If the main genre of a program is Hobby/Education, and the sub-genre is Travel-Fishing-Outdoors, the keyword attributes to be extracted are Country, Province, Prefecture, City, Town, village, and Special Ward, Street, Branch Administrative Office, Foreign Place Name, Gallery-Museum, Zoo-Botanical Garden-Aquarium, Event, Festival, Station, Train Line, Road Facilities, Land, Sea, and Air Routes, Vehicle, Sight-seeing, Natural Topography, Hot Spring, and Animal.

If the main genre of a program is Hobby/Education, and the sub-genre is Gardening-Pets-Handicraft, the keyword attribute to be extracted is Animal. Further, if the main genre of a program is Hobby/Education, and the sub-genre is Music-Art-Craft, the keyword attributes to be extracted are Music Genre, Music-related, Traditional Craft, and Gallery-Museum.

If the main genre of a program is Hobby/Education, and the sub-genre is Car-Motorcycle, the keyword attribute to be extracted is Auto Manufacturer. Further, if the main genre of a program is Hobby/Education, and the sub-genre is University Student-Examination, the keyword attribute to be extracted is University.

If the number of keywords extracted on the basis of keyword attributes of a target genre is less than a predetermined number, the proper-noun extracting section 18b further extracts, as keywords, words with attributes that do not match (have no relevance to) the target genre, and proper-noun keyword attributes.

In a case where the number of keywords extracted on the basis of keyword attributes of a target genre is less than a predetermined number, and the number of extracted keywords is still less than the predetermined number even when keywords are extracted by the proper-noun extracting section 18b on the basis of attributes that do not match (have no relevance to) the genre or proper-noun keyword attributes, the noun extracting section 18c further extracts words with noun keyword attributes as keywords from among words belonging to the target genre and keyword attributes other than proper-noun keyword attributes.

Next, referring to FIG. 5, a keyword extracting process will be described.

In step S1, the EPG acquiring section 12 or the iEPG acquiring section 14 determines whether or not the operating section 5 has been operated and display of keywords has been designated, and the same process is repeated until it is determined that display of keywords has been designated. For example, an option tab 101 as shown in FIG. 6 is displayed, and when a button 117 indicating a keyword extracting process is operated, it is regarded that display of keywords has been designated, and the process proceeds to step S2.

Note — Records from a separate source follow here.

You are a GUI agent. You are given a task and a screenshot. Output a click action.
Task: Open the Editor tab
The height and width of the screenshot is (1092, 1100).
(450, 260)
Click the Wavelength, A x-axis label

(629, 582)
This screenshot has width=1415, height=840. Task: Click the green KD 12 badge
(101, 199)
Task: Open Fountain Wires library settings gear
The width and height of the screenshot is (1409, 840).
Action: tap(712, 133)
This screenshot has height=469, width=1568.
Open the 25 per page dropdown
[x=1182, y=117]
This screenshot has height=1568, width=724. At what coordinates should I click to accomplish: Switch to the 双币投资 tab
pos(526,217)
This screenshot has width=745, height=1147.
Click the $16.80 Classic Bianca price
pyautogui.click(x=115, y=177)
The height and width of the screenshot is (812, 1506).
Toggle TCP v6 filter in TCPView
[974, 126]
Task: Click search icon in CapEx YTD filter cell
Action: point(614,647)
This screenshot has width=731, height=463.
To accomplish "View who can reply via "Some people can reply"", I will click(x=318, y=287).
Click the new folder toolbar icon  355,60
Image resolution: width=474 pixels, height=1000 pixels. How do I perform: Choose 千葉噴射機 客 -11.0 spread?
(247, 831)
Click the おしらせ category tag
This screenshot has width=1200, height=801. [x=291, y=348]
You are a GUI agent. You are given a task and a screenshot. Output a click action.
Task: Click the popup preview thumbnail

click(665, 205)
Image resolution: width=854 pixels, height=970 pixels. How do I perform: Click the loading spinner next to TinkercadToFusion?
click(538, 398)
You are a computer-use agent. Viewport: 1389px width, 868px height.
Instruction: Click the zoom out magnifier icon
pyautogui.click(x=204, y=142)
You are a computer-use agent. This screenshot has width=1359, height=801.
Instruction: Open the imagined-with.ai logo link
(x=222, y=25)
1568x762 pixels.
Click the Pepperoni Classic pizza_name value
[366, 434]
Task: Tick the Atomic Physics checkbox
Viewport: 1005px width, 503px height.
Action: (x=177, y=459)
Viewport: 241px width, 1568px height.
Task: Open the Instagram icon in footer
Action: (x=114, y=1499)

It should be noted that FIG. 6 shows an example of image displayed on a display section 6. A display field 102 for a standard broadcast program that is being selected by a tuner 24 is displayed on the left side of the option tab 101. In the option tab 101, buttons 111 to 117 indicated as “HDD information”, “DVD information”, “image/sound quality setting” “program recording” “program description”, “personal name” and “keyword” are displayed in order from the top to bottom. The button 111 is operated when displaying information of a program recorded on an HDD (Hard Disk Drive) (not shown). The button 112 is operated when displaying information of a program recorded on a DVD inserted in a DVD (Digital Versatile Disk) drive (not shown). The button 113 is operated when executing image/sound quality setting. The button 114 is operated when executing program recording. The button 115 is operated when displaying description of a program that is displayed in the display field 102 included in the EPG. The button 116 is operated when displaying the names of the cast members of a program that is displayed in the display field 102 included in the EPG as personal names. The button 117 is operated when displaying keywords for a program that is displayed in the display field 102 included in the EPG.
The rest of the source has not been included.